Everybody is seeing increasing amounts of data being created in collaborative environments, made by creative processes and devices, Kloeckner said. IBM believes that an automated cloud computing approach to handle this overflow of information is one that makes sense for a good many enterprises.

“We see this as one element of making information pay off for the enterprise, so to speak,” Kloeckner said. “Digital media, medical imaging, Web content, analytics, geospacial data, engineering modeling data, are just some of the use cases. We all know that the interconnection of devices creates a huge amount of data that needs to be managed efficiently, accessed, stored and secured in order to be analysed.

This is all designed for file-based storage — it is not block-based or individual record-based storage, or what is contained in a database, Kloeckner said.

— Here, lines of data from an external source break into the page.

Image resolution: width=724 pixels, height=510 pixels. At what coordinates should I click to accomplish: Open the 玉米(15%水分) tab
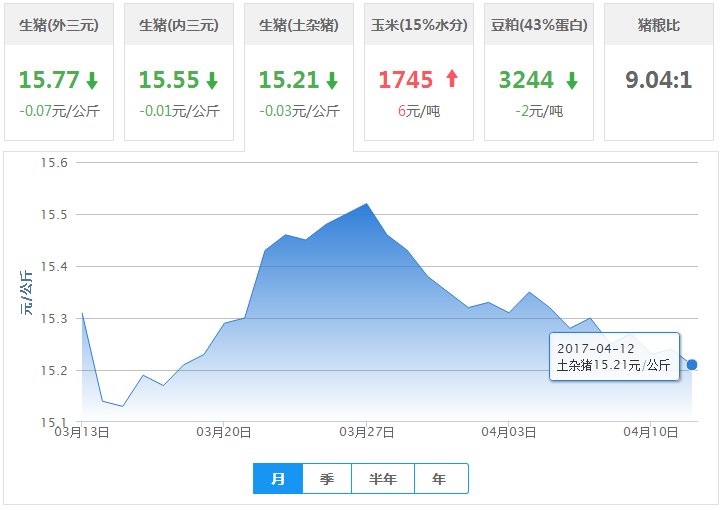pos(419,25)
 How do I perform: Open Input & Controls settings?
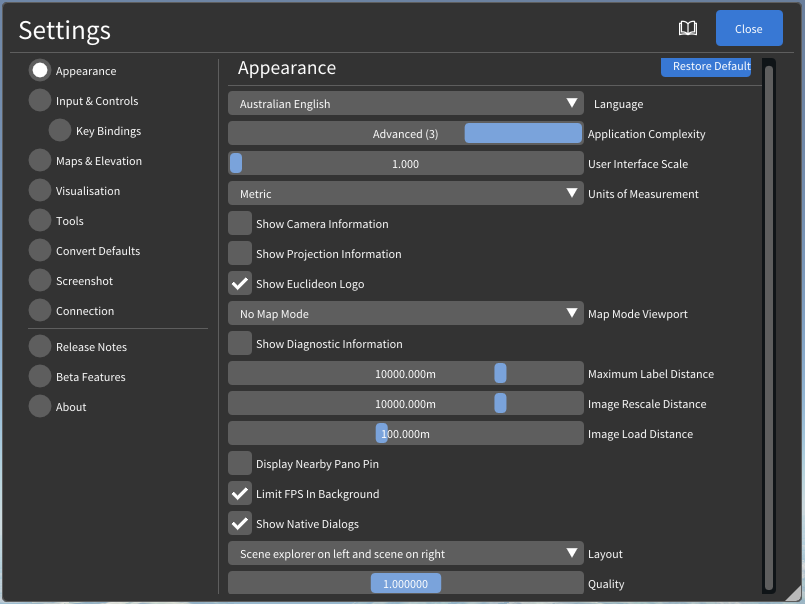[x=40, y=101]
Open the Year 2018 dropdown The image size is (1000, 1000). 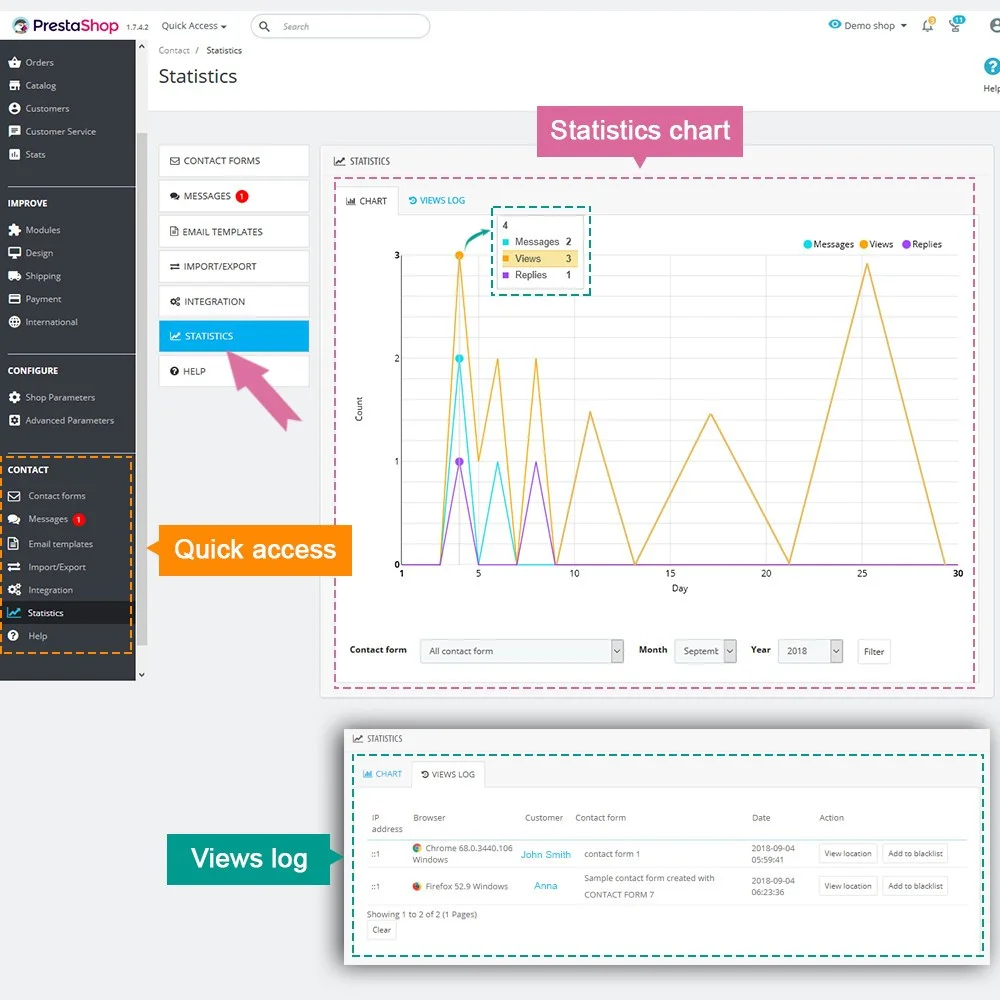click(x=810, y=651)
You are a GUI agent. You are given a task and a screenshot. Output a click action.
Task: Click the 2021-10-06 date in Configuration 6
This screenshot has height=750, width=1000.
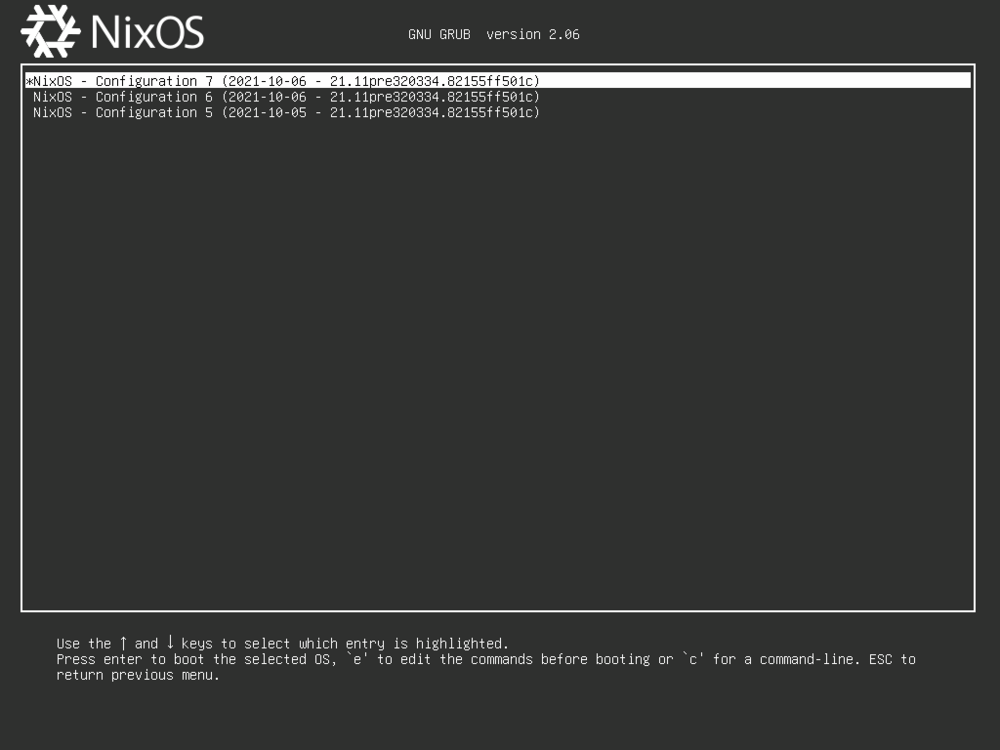267,97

Right now, the private cloud software is available in a beta release only. It should be available for full production in a few weeks, Kloeckner said.

IBM is in the process of preparing a public cloud offering, but Kloeckner did not want to speculate on when that might be available for beta testing.

Tivoli and IBM System Storage are the foundations for the new Information Archive, which uses hard disks and tape machines within a single pool. It features deduplication and compression techniques to optimise storage capacity, Kloeckner said.

“When using the archive, a user can designate whether he or she wants to store the files on disk or on tape, and the tape can be stored wherever they want,” Kloeckner said.

The hardware-and-software archive uses Big Blue’s General Parallel File System, Tivoli Storage Manager and IBM’s Enhanced Tamper Protection in an IBM array of the user’s choice.

The IBM Information Archive is the first offering announced as part of IBM’s unified archiving strategy, called IBM Smart Archive. The archive, available now as a preview, offers long-term storage for any kind of digital file, such as e-mail, images, databases, applications, instant messages, account records, contracts or insurance claim documents, logs, and others.

The archive can be organized into separate collections within a single system, and each collection can be configured with different retention policies and protection levels to meet specific needs — including business, legal, or regulatory, Kloeckner said.

Finally, IBM’s enhanced Cloud Consulting Services are available now to support the new software and hardware packages.